→ To be done
a - List each rule that the checkboxes in the Dynegy Form 8-K filing below name as a possible filing obligation, giving each with its CFR citation.
b - According to the Dynegy Form 8-K filing below, what interest rate do Sithe's Secured Bonds carry, and in what year are they due?
c - Proceed with the Dynegy Form 8-K filing below, writing on from its last sentence; the data that follows it is not part of the filing.

→ Passage to read
********************

Attached files

file filename
EX-4.1 - EX-4.1 - DYNEGY HOLDINGS, LLCa11-26295_1ex4d1.htm
EX-99.1 - EX-99.1 - DYNEGY HOLDINGS, LLCa11-26295_1ex99d1.htm

 

 

SECURITIES AND EXCHANGE COMMISSION

Washington, D.C. 20549

 

FORM 8-K

 

CURRENT REPORT

PURSUANT TO SECTION 13 OR 15(d) OF THE

SECURITIES EXCHANGE ACT OF 1934

 

Date of Report (Date of earliest event reported)

September 12, 2011 (September 9, 2011)

 

DYNEGY INC.

 

DYNEGY HOLDINGS, LLC

(Exact name of registrant as specified in its charter)

 

Delaware
Delaware

 

001-33443
000-29311

 

20-5653152
94-3248415

 

1000 Louisiana, Suite 5800, Houston, Texas

 

77002

(Address of principal executive offices)

 

(Zip Code)

 

(713) 507-6400

(Registrant’s telephone number, including area code)

 

N.A.

(Former name or former address, if changed since last report)

 

Check the appropriate box below if the Form 8-K filing is intended to simultaneously satisfy the filing obligation of the registrant under any of the following provisions:

 

o            Written communications pursuant to Rule 425 under the Securities Act (17 CFR 230.425)

 

o            Soliciting material pursuant to Rule 14a-12 under the Exchange Act (17 CFR 240.14a-12)

 

o            Pre-commencement communications pursuant to Rule 14d-2(b) under the Exchange Act (17 CFR 240.14d-2(b))

 

o            Pre-commencement communications pursuant to Rule 13e-4(c) under the Exchange Act (17 CFR 240.13e-4(c))

 

 

 



 

Item 1.01                      Entry into a Material Definitive Agreement.

 

On September 9, 2011, Sithe/Independence Funding Corporation (“Sithe”), a wholly-owned indirect subsidiary of Dynegy Inc. (“Dynegy”), upon receipt of the requisite consents to adopt proposed amendments to the Trust Indenture dated as of January 1, 1993, by and among Sithe, Sithe/Independence Power Partners, L.P. (the “Partnership”) and Wilmington Trust, National Association (as successor in interest to IBJ Schroder Bank & Trust Company), as trustee (the “Trustee”), and as amended and supplemented by a First Supplemental Indenture dated as of January 1, 1993 and a Second Supplemental Indenture dated as of October 23, 2001 (as so amended, the “Indenture”), which governs Sithe’s 9% Secured Bonds due 2013 (the “Bonds”), entered into a third supplemental indenture to the Indenture (the “Third Supplemental Indenture”) with the Partnership and the Trustee.  The Third Supplemental Indenture gives effect to the proposed amendments to the Indenture, which (i) eliminate certain of the restrictive covenants, certain events of default applicable to the Bonds and certain other provisions contained in the Indenture and (ii) amend the Indenture’s satisfaction and discharge provisions.

********************

→ Data rows
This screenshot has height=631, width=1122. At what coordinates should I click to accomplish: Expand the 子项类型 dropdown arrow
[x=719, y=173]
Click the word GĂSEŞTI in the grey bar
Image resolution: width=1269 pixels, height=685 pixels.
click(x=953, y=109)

********************

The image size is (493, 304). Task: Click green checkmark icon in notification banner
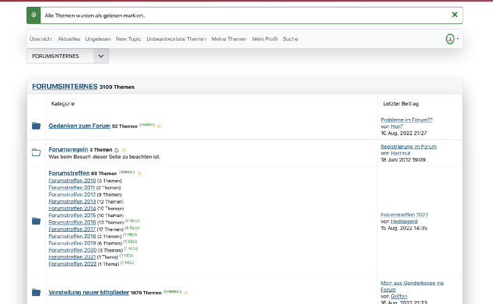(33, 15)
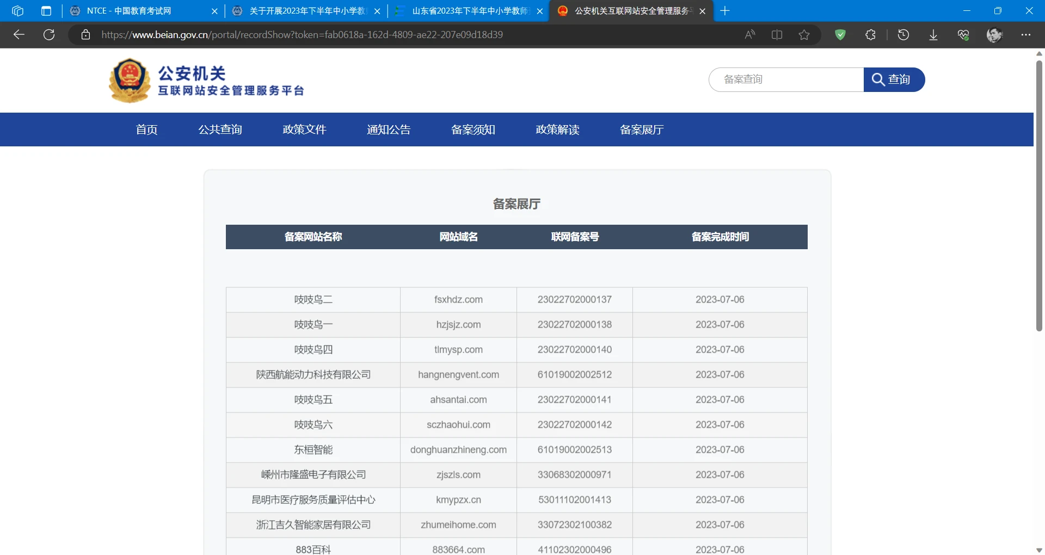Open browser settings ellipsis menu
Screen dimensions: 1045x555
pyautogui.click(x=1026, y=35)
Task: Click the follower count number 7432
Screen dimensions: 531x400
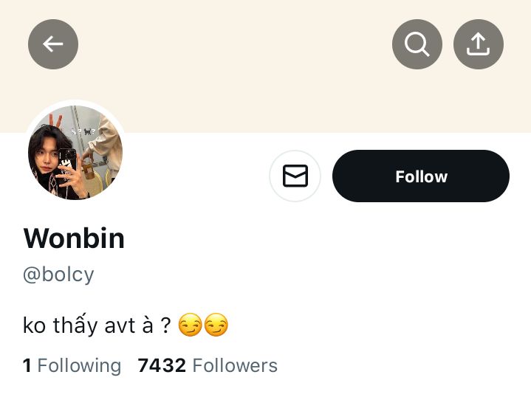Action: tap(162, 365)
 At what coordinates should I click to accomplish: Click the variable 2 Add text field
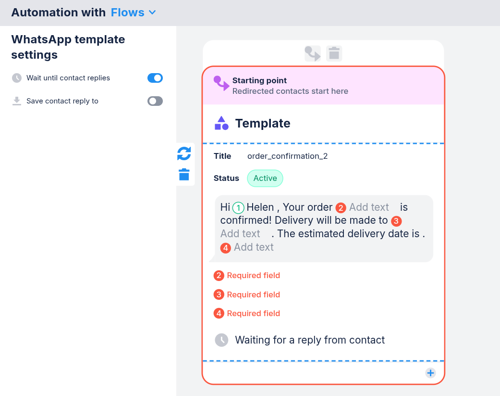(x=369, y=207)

********************

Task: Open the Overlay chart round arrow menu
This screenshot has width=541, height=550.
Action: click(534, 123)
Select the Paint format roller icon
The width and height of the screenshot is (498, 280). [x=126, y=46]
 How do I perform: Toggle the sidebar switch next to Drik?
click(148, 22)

********************

→ The results
a -
Rule 425 under the Securities Act (17 CFR 230.425)
Rule 14a-12 under the Exchange Act (17 CFR 240.14a-12)
Rule 14d-2(b) under the Exchange Act (17 CFR 240.14d-2(b))
Rule 13e-4(c) under the Exchange Act (17 CFR 240.13e-4(c))

b - They carry a 9% rate and are due in 2013.

c -
 

The foregoing is intended only to be a summary of the Third Supplemental Indenture and is qualified in its entirety by the Third Supplemental Indenture as executed on September 9, 2011, which is attached hereto as Exhibit 4.1 and incorporated herein by reference.

 

Item 3.03                      Material Modifications to Rights of Security Holders.

 

The information set forth in Item 1.01 of this Current Report on Form 8-K is hereby incorporated into this Item 3.03 by reference.

 

Item 7.01                      Regulation FD Disclosure.

 

On September 9, 2011, Dynegy, on behalf of Sithe, announced the early results of the previously announced cash tender offer and consent solicitation for Sithe’s Bonds. A press release relating to the early results of the tender offer and consent solicitation and matters disclosed in Item 1.01 of this Current Report on Form 8-K is being furnished as Exhibit 99.1 and is incorporated herein by reference.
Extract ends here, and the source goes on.